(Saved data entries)
↓

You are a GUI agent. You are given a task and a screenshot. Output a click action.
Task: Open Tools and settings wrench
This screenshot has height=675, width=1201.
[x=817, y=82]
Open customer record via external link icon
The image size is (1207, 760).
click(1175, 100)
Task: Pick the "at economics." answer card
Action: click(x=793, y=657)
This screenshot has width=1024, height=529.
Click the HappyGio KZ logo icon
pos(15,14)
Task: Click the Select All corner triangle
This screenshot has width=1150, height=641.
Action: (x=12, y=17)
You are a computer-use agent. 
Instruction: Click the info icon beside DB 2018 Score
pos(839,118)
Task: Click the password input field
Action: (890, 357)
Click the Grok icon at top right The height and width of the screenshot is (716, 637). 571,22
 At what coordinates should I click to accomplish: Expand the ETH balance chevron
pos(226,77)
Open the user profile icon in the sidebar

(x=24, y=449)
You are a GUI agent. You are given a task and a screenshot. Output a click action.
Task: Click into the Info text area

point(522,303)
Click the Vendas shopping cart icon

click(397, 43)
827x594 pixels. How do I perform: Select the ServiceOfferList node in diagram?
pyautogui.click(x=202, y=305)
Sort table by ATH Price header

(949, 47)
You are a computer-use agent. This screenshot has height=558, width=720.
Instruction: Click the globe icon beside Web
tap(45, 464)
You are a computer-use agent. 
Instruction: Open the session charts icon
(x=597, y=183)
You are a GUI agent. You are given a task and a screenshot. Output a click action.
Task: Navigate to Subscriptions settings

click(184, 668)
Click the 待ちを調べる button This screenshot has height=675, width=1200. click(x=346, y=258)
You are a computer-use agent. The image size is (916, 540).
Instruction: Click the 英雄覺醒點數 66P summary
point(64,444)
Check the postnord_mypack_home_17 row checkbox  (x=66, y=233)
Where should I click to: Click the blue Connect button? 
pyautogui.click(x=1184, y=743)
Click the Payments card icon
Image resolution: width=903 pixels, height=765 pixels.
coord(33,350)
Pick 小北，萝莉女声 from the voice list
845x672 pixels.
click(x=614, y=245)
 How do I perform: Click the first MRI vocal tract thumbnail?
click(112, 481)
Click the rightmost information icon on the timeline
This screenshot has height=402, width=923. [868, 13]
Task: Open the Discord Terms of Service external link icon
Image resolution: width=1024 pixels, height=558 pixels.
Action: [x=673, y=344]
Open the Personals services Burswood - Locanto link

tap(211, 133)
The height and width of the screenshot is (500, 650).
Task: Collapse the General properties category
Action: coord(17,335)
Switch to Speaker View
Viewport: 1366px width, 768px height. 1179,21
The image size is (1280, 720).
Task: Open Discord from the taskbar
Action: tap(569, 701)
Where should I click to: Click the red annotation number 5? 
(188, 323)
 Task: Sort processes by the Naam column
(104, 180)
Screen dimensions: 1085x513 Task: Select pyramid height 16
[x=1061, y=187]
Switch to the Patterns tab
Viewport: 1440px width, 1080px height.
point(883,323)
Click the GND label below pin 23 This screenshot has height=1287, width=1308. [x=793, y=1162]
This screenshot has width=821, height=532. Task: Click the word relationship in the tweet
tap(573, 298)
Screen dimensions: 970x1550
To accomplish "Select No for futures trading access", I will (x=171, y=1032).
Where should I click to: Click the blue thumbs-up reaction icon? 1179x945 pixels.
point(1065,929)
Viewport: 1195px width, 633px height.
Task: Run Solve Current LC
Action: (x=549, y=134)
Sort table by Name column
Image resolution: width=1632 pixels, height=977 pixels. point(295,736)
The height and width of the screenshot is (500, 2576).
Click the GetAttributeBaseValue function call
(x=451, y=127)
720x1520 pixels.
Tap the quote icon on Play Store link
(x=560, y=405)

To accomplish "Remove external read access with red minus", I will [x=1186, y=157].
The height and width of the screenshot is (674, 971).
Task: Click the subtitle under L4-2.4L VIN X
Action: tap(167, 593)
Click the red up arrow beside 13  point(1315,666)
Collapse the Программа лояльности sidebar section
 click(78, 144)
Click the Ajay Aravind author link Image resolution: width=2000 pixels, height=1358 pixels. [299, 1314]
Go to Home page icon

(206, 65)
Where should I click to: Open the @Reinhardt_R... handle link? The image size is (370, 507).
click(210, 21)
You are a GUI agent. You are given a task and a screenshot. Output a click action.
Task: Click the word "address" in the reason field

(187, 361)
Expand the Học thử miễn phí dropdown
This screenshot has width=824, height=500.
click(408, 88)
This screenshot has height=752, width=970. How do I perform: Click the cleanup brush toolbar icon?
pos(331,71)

↑

▶ [Exercise details]: Render the whole set of entries again, exactly as given.

▶ [Result of the task]:
You are a GUI agent. You are given a task and a screenshot. Output a click action.
Task: Open Tools and settings wrench
This screenshot has height=675, width=1201.
[x=817, y=82]
Open customer record via external link icon
The image size is (1207, 760).
click(1175, 100)
Task: Pick the "at economics." answer card
Action: click(x=793, y=657)
This screenshot has width=1024, height=529.
Click the HappyGio KZ logo icon
pos(15,14)
Task: Click the Select All corner triangle
This screenshot has width=1150, height=641.
Action: (x=12, y=17)
You are a computer-use agent. 
Instruction: Click the info icon beside DB 2018 Score
pos(839,118)
Task: Click the password input field
Action: (890, 357)
Click the Grok icon at top right The height and width of the screenshot is (716, 637). 571,22
 At what coordinates should I click to accomplish: Expand the ETH balance chevron
pos(226,77)
Open the user profile icon in the sidebar

(x=24, y=449)
You are a GUI agent. You are given a task and a screenshot. Output a click action.
Task: Click into the Info text area

point(522,303)
Click the Vendas shopping cart icon

click(397, 43)
827x594 pixels. How do I perform: Select the ServiceOfferList node in diagram?
pyautogui.click(x=202, y=305)
Sort table by ATH Price header

(949, 47)
You are a computer-use agent. This screenshot has height=558, width=720.
Instruction: Click the globe icon beside Web
tap(45, 464)
You are a computer-use agent. 
Instruction: Open the session charts icon
(x=597, y=183)
You are a GUI agent. You are given a task and a screenshot. Output a click action.
Task: Navigate to Subscriptions settings

click(184, 668)
Click the 待ちを調べる button This screenshot has height=675, width=1200. click(x=346, y=258)
You are a computer-use agent. The image size is (916, 540).
Instruction: Click the 英雄覺醒點數 66P summary
point(64,444)
Check the postnord_mypack_home_17 row checkbox  (x=66, y=233)
Where should I click to: Click the blue Connect button? 
pyautogui.click(x=1184, y=743)
Click the Payments card icon
Image resolution: width=903 pixels, height=765 pixels.
coord(33,350)
Pick 小北，萝莉女声 from the voice list
845x672 pixels.
click(x=614, y=245)
 How do I perform: Click the first MRI vocal tract thumbnail?
click(112, 481)
Click the rightmost information icon on the timeline
This screenshot has height=402, width=923. [868, 13]
Task: Open the Discord Terms of Service external link icon
Image resolution: width=1024 pixels, height=558 pixels.
Action: [x=673, y=344]
Open the Personals services Burswood - Locanto link

tap(211, 133)
The height and width of the screenshot is (500, 650).
Task: Collapse the General properties category
Action: coord(17,335)
Switch to Speaker View
Viewport: 1366px width, 768px height. 1179,21
The image size is (1280, 720).
Task: Open Discord from the taskbar
Action: tap(569, 701)
Where should I click to: Click the red annotation number 5? 
(188, 323)
 Task: Sort processes by the Naam column
(104, 180)
Screen dimensions: 1085x513 Task: Select pyramid height 16
[x=1061, y=187]
Switch to the Patterns tab
Viewport: 1440px width, 1080px height.
point(883,323)
Click the GND label below pin 23 This screenshot has height=1287, width=1308. [x=793, y=1162]
This screenshot has width=821, height=532. Task: Click the word relationship in the tweet
tap(573, 298)
Screen dimensions: 970x1550
To accomplish "Select No for futures trading access", I will (x=171, y=1032).
Where should I click to: Click the blue thumbs-up reaction icon? 1179x945 pixels.
point(1065,929)
Viewport: 1195px width, 633px height.
Task: Run Solve Current LC
Action: (x=549, y=134)
Sort table by Name column
Image resolution: width=1632 pixels, height=977 pixels. point(295,736)
The height and width of the screenshot is (500, 2576).
Click the GetAttributeBaseValue function call
(x=451, y=127)
720x1520 pixels.
Tap the quote icon on Play Store link
(x=560, y=405)

To accomplish "Remove external read access with red minus", I will [x=1186, y=157].
The height and width of the screenshot is (674, 971).
Task: Click the subtitle under L4-2.4L VIN X
Action: tap(167, 593)
Click the red up arrow beside 13  point(1315,666)
Collapse the Программа лояльности sidebar section
 click(78, 144)
Click the Ajay Aravind author link Image resolution: width=2000 pixels, height=1358 pixels. [299, 1314]
Go to Home page icon

(206, 65)
Where should I click to: Open the @Reinhardt_R... handle link? The image size is (370, 507).
click(210, 21)
You are a GUI agent. You are given a task and a screenshot. Output a click action.
Task: Click the word "address" in the reason field

(187, 361)
Expand the Học thử miễn phí dropdown
This screenshot has width=824, height=500.
click(408, 88)
This screenshot has height=752, width=970. How do I perform: Click the cleanup brush toolbar icon?
pos(331,71)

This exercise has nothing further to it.